What do we do when we talk about, or think of, the West? Consciously or unconsciously, we envisage the West in terms of its binary opposite: the East. But what is the East; and where exactly is the East located?
The term ‘East’ has always been in vogue in the Eurocentric visions, usually conjuring ideas of mysticism and certain cultural and ideological differences between the East and the West. Lately it has also been loosely synonymous with a new age interest and invention of ‘eastern yoga’ and discovering the spiritual self through what is constructed as the East. But locating the spatial denomination of the term raises some curious problems. Which part of the world shall we unanimously agree is the East? East of what? The word ‘East’ undoubtedly invokes a certain spatial imaginary, a topographical production which is both a real and imagined concept, but it also ushers in crucial questions about its frame of reference – is it the Far East, Middle East or the Near East that is being conjured in the term; or is it a strange amalgamation of all three that curiously becomes the ‘East?’ Thus, what has become of this term is a problematic monolith in the western eye.

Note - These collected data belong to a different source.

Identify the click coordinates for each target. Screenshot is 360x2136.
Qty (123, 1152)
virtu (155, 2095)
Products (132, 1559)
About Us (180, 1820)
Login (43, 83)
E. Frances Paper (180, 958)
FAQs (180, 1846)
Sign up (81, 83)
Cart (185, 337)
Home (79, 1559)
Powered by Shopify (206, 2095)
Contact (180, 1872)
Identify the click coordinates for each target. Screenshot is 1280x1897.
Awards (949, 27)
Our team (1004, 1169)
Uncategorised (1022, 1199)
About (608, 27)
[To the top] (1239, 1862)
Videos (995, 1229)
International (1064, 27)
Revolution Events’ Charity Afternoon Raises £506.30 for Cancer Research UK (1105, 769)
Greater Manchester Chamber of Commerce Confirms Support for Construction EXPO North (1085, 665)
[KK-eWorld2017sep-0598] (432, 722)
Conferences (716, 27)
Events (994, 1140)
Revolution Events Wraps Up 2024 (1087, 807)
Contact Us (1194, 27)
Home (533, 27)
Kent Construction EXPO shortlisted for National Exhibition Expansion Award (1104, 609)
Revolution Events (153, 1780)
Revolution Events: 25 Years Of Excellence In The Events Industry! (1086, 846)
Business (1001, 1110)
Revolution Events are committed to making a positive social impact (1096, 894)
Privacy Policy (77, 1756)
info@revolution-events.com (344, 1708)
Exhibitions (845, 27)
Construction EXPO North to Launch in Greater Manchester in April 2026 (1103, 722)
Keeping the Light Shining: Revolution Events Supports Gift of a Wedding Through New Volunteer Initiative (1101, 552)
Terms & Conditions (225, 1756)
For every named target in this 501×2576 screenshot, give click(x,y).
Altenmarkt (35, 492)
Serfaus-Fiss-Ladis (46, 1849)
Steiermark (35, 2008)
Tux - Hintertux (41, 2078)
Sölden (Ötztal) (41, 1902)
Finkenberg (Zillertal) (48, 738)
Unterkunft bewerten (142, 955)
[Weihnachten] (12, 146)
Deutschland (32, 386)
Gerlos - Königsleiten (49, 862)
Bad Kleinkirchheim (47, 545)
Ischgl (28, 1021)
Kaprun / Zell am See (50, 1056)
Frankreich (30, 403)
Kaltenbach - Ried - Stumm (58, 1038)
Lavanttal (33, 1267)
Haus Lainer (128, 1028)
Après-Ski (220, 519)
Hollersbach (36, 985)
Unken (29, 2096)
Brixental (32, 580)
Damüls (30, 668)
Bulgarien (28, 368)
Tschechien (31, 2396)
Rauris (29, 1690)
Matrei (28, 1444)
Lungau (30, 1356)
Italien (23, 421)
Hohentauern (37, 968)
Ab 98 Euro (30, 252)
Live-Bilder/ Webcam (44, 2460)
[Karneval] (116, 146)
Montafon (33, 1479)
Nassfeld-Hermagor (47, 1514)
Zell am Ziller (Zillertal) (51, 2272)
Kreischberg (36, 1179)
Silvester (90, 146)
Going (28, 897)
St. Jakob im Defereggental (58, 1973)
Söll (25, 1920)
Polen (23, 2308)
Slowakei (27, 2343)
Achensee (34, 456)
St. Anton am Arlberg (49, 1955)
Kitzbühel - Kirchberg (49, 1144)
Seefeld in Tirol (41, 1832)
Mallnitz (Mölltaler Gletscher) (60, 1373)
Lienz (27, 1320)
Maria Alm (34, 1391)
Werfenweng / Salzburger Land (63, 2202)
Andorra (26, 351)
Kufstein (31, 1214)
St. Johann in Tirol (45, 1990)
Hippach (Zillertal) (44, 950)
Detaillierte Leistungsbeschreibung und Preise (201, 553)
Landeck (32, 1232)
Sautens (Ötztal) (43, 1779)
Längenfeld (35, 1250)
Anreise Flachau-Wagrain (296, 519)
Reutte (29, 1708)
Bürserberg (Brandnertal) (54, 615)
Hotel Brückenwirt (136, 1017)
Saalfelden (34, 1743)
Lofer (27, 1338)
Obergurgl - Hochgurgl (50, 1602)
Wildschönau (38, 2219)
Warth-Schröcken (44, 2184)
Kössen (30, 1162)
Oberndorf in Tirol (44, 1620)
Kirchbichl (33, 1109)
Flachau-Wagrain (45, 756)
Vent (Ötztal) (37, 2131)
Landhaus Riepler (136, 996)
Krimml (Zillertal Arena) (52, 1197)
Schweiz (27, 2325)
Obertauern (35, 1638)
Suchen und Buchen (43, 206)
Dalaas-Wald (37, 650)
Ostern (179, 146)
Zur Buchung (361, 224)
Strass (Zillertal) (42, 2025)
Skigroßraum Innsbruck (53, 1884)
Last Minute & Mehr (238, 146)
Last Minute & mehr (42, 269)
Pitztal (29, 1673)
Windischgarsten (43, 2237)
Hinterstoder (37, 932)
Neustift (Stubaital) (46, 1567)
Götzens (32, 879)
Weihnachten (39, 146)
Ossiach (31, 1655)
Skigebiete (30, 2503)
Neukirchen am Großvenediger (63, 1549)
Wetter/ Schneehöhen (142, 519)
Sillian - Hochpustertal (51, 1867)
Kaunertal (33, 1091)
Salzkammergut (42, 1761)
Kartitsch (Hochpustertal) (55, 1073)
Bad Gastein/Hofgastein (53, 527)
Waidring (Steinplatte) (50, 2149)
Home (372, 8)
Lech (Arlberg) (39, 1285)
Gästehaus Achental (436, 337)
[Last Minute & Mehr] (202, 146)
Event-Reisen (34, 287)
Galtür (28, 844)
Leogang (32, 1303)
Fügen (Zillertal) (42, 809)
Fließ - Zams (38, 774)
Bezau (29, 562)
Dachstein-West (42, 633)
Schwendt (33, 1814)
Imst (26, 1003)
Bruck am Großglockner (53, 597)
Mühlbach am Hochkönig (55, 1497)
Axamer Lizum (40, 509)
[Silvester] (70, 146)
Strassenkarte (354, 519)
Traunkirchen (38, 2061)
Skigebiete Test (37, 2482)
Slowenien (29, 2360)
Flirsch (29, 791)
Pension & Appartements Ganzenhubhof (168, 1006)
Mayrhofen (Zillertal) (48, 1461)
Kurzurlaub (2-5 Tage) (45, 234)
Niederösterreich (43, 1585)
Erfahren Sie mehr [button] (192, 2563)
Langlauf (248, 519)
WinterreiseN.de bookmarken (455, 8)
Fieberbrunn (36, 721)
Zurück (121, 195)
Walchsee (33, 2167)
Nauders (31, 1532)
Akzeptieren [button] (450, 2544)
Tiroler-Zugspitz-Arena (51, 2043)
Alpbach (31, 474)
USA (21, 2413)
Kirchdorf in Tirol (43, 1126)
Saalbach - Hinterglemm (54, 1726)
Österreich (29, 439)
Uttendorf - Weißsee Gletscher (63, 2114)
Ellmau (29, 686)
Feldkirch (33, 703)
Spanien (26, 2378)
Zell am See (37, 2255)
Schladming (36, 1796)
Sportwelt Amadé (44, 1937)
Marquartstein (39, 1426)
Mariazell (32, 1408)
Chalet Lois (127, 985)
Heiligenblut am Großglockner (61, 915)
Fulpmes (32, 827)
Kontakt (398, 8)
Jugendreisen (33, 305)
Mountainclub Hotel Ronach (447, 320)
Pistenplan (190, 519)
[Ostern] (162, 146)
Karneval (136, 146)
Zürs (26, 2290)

Furthermore, the question of spatiality also needs to be merged with ‘what’ the idea or construction of East means historically and in contemporary culture. Certainly, the discursive multiplicity of the term has changed or been reshaped over a vast span of time and space. Benjamin Disraeli’s famous uttering, ‘The East is a career’, that Edward Said famously used as an epigraph in his seminal work, Orientalism, perhaps still becomes the best possible answer to analyse the practices of the term. More specifically, there is a growing trend that frames the East as a way of consumable exotic, selling Bollywoodian sensibility in the global market. In what we understand as the post 9/11 world, the word invokes a vision of radical alterity of the Middle East, as the threatening Other against Western modernity, which itself is extremely problematic as it diffuses various historicities and specificities over a vast space.